Many businesses consider using open source software as a means of keeping software license fees low. The selection of Drupal instead of Adobe CQ or Sitecore makes eminent sense if you’re primary intention is to keep the cost base low. Traditionally, the downside of open source was lack of commercial protection, professional support and a lack of roadmap. How things are changing.
In the past few years there has been an emergence of companies building commercial businesses around an open source technology platform. Drupal has found a commercial home in Acquia and Commerce Guys (among many others) who offer a range of professional services, support and hosting options. WordPress creator Matt Mullenweg founded Automattic offering commercial bolt ons to WordPress such as Akismet and JetPack.
When we examine the business model of these open source businesses there are two main activities that require attention:
Firstly the development of the core open source product offering. For some organisations this isn’t a case of actually developing the product, but is a community management role.
Secondly, these organisations are investing in and delivering professional services that support the core product. This may include solution hosting, development services or the sale of add-on products that enhance the core product.
Opencall case study
Former colleague and good friend, Scott Bowler recently transformed his software company, OpenCall, in this way.

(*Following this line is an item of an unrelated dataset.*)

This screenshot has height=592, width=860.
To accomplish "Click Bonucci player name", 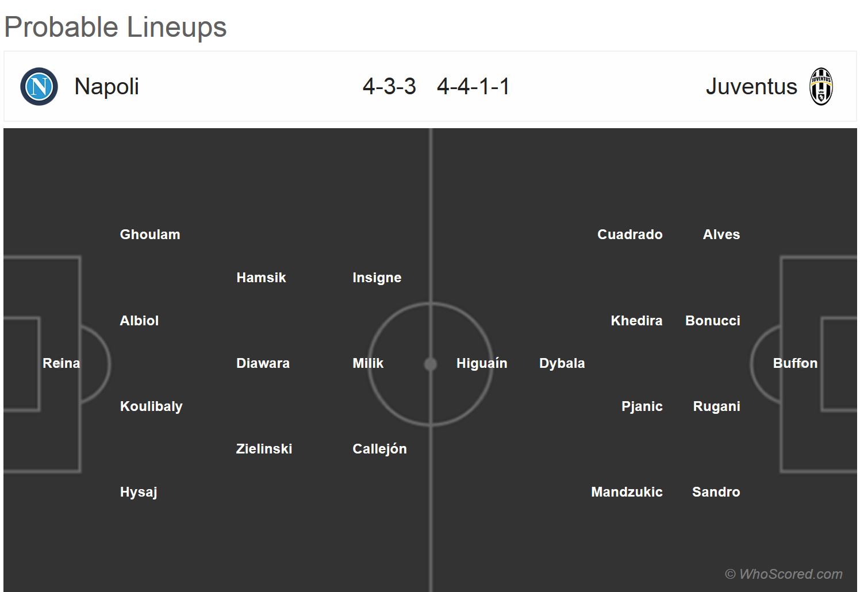I will point(712,321).
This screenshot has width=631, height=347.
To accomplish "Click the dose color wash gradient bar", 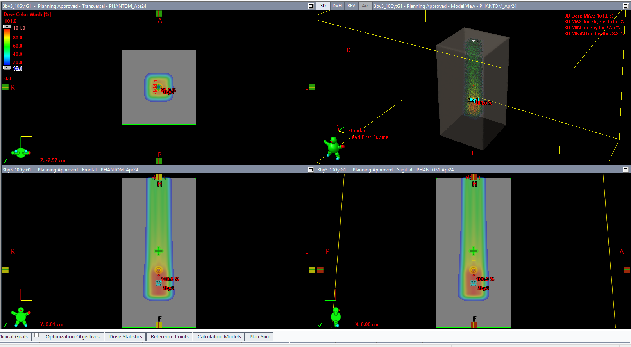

OpenCall provides international call tracking services for marketing and sales professionals. Essentially a different phone number can be applied to each campaign or piece of marketing collateral allowing you to track which posters, flyers, website searches or events are generating calls. An important metric in multichannel marketing.
Originally Scott launched OpenCall as a paid for product. However he soon realised the power of the platform and decided to give away the business’ core asset for free. Users are now free to select how they customise and host the software. Of course Scott can then offer a range of professional services and hosting options around OpenCall to take the strain out of the customisation and hosting for end users.
Scott and I had the opportunity to discuss his reasons for transforming the business into an open source model:
As Scott admits, time will tell how successful this approach will be when compared to OpenCall’s enterprise competitors.
Ultimately the success of open source as a strategy is going to rely on OpenCall’s ability to attract free users, build a community and then experience a viral spread of influence. Scott then needs to transform this influence into paid for add ons and services.
For many organisations the most disruptive thing they can start to do is give away the core asset. Certainly when the price is free, risk is reduced for the person selecting your product. The buyer’s challenge then shifts to optimisation and running of the product – problems that your business is available to support (for a reasonable fee of course).